*Source text:*
* * *

Callie Kimball

Callie Kimball

Whether the setting is a submarine, 16th century Spain or a Chipotle during the apocalypse, Callie Kimball’s plays are inventive and incisive. She uses these unusual circumstances to look at ageless issues through a new lens. Kimball prods class, gender dynamics, emotional violence, power and race while the world around them grows more compressed, more chaotic and more uncontrollable.

In 2018, Kimball suffered a brain injury that put all her work on pause as she recovered and found a way to rebuild her life and career. The methods she developed to work her way back through the trauma led her to resilience studies, and today she teaches resilience through her consulting firm Starnes Kimball, where she also offers conflict resolution and anti-racism workshops.

“We want to see stories on stage that reflect the lived reality of working class people. So that's why I stay in it and that’s one of the reasons that I write my plays.”

Like many of our interviewees, Kimball’s artistic path didn’t begin with what she does now. Childhood interests in poetry and dance laid the foundation for interests in both writing and performance, and she studied poetry at the College of William and Mary. But it was a stint as an actor that led her to playwriting. 

“I became a playwright because I got fired from playing Juliet,” she laughs. “All of that thwarted energy that I’d stored up for that production — I wrote my first 10-minute play. I funneled that energy into writing.”

From there, she set about learning the craft. “I was like, ‘alright, well, if I’m going to do this, I’m going to do it.’ So I wrote three plays a year and I self-produced and I got small companies to produce my work and do readings … I learned by doing.”

This led her to graduate school at Hunter College, where she was mentored by playwright Tina Howe. “[She] is just like a fairy godmother in playwriting,” Kimball says. “She holds space for you in this really beautiful way and sees you and sees your work, and just kind of keeps you focused on what’s important.”

Under Howe’s tutelage, Kimball earned her MFA and won the Rita & Burton Goldberg Playwriting Award two years in a row.

* * *

*Supplied data:*

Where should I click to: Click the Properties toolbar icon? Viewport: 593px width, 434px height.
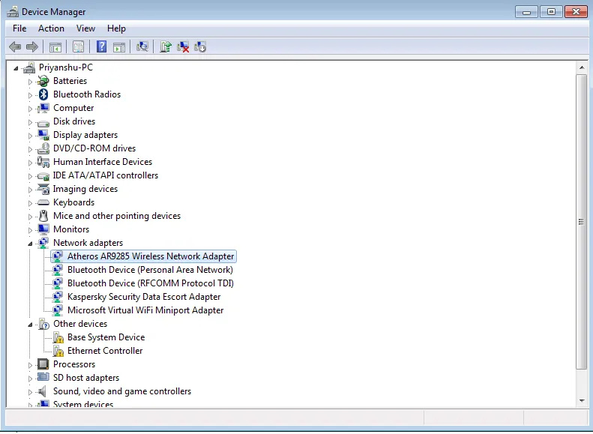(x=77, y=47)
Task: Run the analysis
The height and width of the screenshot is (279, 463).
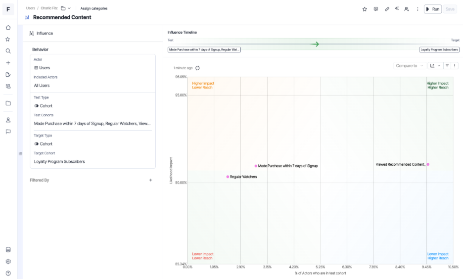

* * *

*Given instruction A:*
In the Callie Kimball profile, retype the passage starting at "Whether the setting" and ending at "and anti-racism workshops.".
*Given instruction B:*
Continue the profile of playwright Callie Kimball from its last sentence.

*Written response A:*
Whether the setting is a submarine, 16th century Spain or a Chipotle during the apocalypse, Callie Kimball’s plays are inventive and incisive. She uses these unusual circumstances to look at ageless issues through a new lens. Kimball prods class, gender dynamics, emotional violence, power and race while the world around them grows more compressed, more chaotic and more uncontrollable.

In 2018, Kimball suffered a brain injury that put all her work on pause as she recovered and found a way to rebuild her life and career. The methods she developed to work her way back through the trauma led her to resilience studies, and today she teaches resilience through her consulting firm Starnes Kimball, where she also offers conflict resolution and anti-racism workshops.

*Written response B:*
In the years since, Kimball’s plays have been produced and developed at the Kennedy Center, Portland Stage Company, Lark Play Development Center, Everyman Repertory Company and other companies and festivals across the country. Her play Sofonisba won the Clauder Gold Prize and was finalist for the O’Neill and semifinalist for the Princess Grace Award.

As exciting as it sounds to be a working playwright, Kimball learned quickly that common notions of the life of a working artist are romantic at best. “I’ve been doing it for 15 years now, and I have come to understand that it will never support me,” she explains. “The reality is… in America, you have two or three side hustles always.”

“There are so many things that can hijack your writing,” she adds. “Just trying to build up a structure to support your work. There are a lot of writers who are supported by families, either parents or a working spouse. You know, that's great for them, but there are a lot of us — and it's one of the reasons that I've stayed in it is — I feel like the average working class … voice is needed. That we want to see stories on stage that reflect the lived reality of working class people. So that's why I stay in it and that's one of the reasons that I write my plays.”

While her characters may find themselves in the Yukon Gold Rush or a Florida hardware store, they battle with familiar problems. “If it's set in a different time, sometimes it helps us to look at an issue, whether it's about race or gender or sexuality class, all of those things.” Kimball says of her play Sofonisba, about a woman serving as court painter in King Phillip II’s 16th century court. “It’s a little bit easier to digest and understand. I think history repeats itself, and if we go back we can look and see people who are right in front of us in a play dealing with things that we're dealing with now, but oh look that was 500 years ago. Look at how she had to navigate the politics of court and as an unmarried woman. And you know she was an artist, and what did that mean then and how is it relevant now?”

“Setting is almost a character in my plays,” she says. “I think the more structure and uniqueness of a setting, it becomes the foil against which the action is set.” The tension between characters and their setting is a relationship. How they respond to their environment is as powerful as how they respond to one another.

In 2017, Kimball started a consulting firm, Starnes Kimball, to provide communication, conflict resolution and project management training to businesses and non-profits, as well as an additional income to support her playwriting. But in 2018, everything was derailed by a freak accident.

A worker dropped a pair of shears from the roof of a house, and they hit Kimball (“luckily, not with the pointy end”) in the head and shoulder. The resultant brain injury suddenly made all her other goals secondary.

“The first year was especially difficult,” she says. “I had a lot of challenges. I had emotional challenges, I had two seizure-like events… My brain was trying to heal itself, and they don't know a lot about how the brain heals. I had to write a lot of things down when they happened because I had short-term memory problems … It was horrible. It was the worst thing I've ever gone through, because I was scared that I would always be lost. I was do things like I would try to put the milk away in the bathroom… one time I came out of the grocery store and my car door was wide open. In the time getting out of my car and getting in the backseat to get my bags, couldn't remember that I needed to close the door.”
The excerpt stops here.